### [Texto de leitura]
++++++++++

A Justiça do Acre autorizou o cartório de Cruzeiro do Sul, no interior do estado, a inserir o nome de mais dois pais no registro de nascimento de um menino de 11 anos. Com isso, além dos pais biológicos, a certidão de nascimento da criança também terá o nome dos pais afetivos.
Os pais afetivos entraram na Justiça, com autorização dos pais biológicos, para terem o nome no documento. O casal cuida do menino desde que ele tinha três anos.
O G1 entrou em contato com os quatro pais da criança, mas eles não quiseram comentar a decisão.
A sentença é da 1ª Vara Cível de Cruzeiro do Sul e foi divulgada pelo Tribunal de Justiça do Acre (TJ-AC).
Decisão
O juiz responsável pela decisão, Erik Farhat, explicou que a mãe afetiva da criança é tia da mãe biológica, o que a torna tia-avó do menino. As famílias moram em Cruzeiro do Sul e se ajudam na criação da criança.

++++++++++

### [Instruções]
(1) Quais órgãos e organizações são citados na reportagem sobre o registro do menino com quatro pais?
(2) Segundo a reportagem sobre o registro do menino com quatro pais, desde quando o casal de pais afetivos cuida da criança?
(3) Escreva a continuação da reportagem sobre o registro do menino com quatro pais a partir do ponto em que ela termina.
Os registros não são necessários para responder.

++++++++++

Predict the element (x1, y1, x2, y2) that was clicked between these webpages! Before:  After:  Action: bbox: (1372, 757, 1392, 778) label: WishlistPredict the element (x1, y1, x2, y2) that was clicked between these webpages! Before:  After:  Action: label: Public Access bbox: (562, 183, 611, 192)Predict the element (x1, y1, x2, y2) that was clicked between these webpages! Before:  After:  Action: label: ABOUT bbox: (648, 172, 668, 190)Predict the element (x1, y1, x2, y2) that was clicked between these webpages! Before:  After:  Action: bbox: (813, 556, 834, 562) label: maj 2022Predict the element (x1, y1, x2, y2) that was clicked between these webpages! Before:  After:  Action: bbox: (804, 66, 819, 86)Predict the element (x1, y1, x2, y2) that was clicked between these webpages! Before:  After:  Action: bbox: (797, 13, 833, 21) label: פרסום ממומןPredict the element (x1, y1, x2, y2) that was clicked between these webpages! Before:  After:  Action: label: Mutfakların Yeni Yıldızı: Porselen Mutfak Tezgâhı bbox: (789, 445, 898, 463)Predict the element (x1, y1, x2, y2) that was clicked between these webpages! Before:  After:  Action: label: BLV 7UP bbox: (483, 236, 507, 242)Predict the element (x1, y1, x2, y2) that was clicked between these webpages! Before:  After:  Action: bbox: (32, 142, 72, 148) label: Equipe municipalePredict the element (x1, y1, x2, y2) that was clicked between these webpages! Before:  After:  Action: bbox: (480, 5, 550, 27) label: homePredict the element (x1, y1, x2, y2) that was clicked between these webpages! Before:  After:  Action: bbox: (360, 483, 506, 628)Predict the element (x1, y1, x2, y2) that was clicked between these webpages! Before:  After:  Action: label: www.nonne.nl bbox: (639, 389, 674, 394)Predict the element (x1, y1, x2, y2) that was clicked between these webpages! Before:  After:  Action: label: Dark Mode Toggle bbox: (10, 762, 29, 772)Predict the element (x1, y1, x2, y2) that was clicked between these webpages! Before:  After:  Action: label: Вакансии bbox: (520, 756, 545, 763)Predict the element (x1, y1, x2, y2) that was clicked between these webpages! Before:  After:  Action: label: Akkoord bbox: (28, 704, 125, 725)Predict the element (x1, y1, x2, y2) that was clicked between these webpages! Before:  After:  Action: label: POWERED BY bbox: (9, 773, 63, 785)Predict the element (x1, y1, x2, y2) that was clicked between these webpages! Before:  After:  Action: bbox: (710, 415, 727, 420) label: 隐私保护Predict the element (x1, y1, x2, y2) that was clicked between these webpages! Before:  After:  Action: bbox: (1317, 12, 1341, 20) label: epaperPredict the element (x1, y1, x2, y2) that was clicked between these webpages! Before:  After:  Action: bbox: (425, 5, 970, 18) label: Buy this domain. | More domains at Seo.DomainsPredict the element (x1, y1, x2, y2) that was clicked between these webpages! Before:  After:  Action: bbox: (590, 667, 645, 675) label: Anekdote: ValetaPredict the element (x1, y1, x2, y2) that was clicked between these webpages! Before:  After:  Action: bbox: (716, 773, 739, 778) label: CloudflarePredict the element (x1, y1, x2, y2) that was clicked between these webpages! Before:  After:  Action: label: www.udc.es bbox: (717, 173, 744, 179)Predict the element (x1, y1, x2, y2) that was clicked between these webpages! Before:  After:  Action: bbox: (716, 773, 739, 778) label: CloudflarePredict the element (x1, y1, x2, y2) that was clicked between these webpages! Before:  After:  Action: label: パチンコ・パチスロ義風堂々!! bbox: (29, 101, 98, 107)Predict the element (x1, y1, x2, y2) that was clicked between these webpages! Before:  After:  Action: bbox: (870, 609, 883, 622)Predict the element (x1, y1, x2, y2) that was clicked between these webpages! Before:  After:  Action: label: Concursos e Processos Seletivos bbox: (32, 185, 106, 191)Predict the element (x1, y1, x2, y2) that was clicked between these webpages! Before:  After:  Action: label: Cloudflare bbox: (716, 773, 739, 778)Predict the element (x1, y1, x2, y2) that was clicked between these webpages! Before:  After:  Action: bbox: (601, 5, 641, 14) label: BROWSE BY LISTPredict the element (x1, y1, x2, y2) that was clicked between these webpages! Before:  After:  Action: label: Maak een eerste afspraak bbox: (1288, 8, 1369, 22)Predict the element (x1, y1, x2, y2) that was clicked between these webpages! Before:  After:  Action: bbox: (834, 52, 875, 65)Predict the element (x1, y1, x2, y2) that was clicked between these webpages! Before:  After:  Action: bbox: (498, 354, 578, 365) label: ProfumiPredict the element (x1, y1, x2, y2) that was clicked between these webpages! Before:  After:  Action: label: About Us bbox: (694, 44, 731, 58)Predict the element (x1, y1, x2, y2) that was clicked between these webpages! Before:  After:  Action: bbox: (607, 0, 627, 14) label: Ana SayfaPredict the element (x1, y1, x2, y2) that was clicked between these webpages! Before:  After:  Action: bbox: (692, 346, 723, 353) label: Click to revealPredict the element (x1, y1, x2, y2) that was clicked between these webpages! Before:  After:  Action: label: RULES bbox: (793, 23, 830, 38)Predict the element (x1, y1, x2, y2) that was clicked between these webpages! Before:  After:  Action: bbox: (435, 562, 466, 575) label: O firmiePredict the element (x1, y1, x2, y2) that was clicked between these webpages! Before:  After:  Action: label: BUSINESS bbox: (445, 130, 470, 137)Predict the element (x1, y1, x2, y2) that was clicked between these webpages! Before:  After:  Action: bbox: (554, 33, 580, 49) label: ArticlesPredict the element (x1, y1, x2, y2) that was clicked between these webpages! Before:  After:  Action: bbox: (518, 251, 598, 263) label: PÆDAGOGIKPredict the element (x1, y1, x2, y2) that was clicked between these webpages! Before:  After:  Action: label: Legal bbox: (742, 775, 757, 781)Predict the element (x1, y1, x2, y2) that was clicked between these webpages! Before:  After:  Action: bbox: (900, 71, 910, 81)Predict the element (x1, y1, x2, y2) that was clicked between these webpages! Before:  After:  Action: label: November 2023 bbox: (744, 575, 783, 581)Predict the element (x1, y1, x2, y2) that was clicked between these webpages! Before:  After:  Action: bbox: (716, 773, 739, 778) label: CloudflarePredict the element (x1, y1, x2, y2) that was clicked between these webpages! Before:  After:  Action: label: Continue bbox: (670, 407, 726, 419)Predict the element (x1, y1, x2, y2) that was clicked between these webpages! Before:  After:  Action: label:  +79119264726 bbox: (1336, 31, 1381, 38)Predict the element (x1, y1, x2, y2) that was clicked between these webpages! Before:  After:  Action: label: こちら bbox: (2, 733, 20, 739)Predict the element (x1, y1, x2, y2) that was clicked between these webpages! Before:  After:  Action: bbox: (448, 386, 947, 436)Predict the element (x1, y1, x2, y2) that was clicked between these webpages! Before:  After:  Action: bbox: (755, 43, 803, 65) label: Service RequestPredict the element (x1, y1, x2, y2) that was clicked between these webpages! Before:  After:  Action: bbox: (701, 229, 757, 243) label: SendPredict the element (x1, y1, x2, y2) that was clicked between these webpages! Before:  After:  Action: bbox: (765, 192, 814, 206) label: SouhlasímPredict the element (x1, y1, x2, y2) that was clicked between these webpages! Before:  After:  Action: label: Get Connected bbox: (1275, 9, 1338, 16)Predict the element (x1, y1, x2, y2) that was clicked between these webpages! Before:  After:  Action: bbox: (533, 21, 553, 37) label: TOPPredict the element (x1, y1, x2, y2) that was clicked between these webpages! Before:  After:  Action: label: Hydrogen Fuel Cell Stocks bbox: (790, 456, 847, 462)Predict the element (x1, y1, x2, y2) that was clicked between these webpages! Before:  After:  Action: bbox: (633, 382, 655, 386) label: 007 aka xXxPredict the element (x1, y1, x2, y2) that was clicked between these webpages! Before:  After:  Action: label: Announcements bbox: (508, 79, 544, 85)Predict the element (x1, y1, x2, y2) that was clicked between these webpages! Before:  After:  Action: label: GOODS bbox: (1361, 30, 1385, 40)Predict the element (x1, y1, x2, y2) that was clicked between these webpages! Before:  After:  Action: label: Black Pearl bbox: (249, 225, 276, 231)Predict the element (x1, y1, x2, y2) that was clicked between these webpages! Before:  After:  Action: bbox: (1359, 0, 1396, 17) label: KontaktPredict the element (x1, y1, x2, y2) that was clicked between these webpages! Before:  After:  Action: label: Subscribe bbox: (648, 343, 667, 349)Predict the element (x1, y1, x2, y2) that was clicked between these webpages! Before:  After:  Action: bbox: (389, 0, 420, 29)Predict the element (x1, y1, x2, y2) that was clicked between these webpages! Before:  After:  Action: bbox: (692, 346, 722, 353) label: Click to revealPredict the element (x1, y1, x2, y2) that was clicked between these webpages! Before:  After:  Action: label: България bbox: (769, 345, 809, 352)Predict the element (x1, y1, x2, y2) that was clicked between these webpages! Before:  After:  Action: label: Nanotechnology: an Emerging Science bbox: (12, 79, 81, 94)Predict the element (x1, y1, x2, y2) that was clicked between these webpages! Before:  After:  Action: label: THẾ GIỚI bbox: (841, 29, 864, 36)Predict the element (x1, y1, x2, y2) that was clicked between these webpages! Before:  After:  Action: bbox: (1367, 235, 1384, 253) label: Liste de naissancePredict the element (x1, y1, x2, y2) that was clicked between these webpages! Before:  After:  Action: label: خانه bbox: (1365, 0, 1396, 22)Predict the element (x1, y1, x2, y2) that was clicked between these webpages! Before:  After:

++++++++++

### [Respostas]
(1) Justiça do Acre; cartório de Cruzeiro do Sul; G1; 1ª Vara Cível de Cruzeiro do Sul; Tribunal de Justiça do Acre (TJ-AC)

(2) Desde que ele tinha três anos.

(3)
No início do ano passado, os pais afetivos entraram na Justiça após o cartório não inserir o nome deles no registro da criança.
\”As pessoas levaram esse pedido ao cartório de registro e o oficial de registro suscitou uma dúvida com o juiz, corregedor permanente dos cartórios, para resolver a questão. No bojo desse procedimento, ouvimos todos e chegamos ao entendimento que era o caso de decidir no sentido de manter os pais biológicos e acrescer pais socioafetivos\”, acrescentou o magistrado.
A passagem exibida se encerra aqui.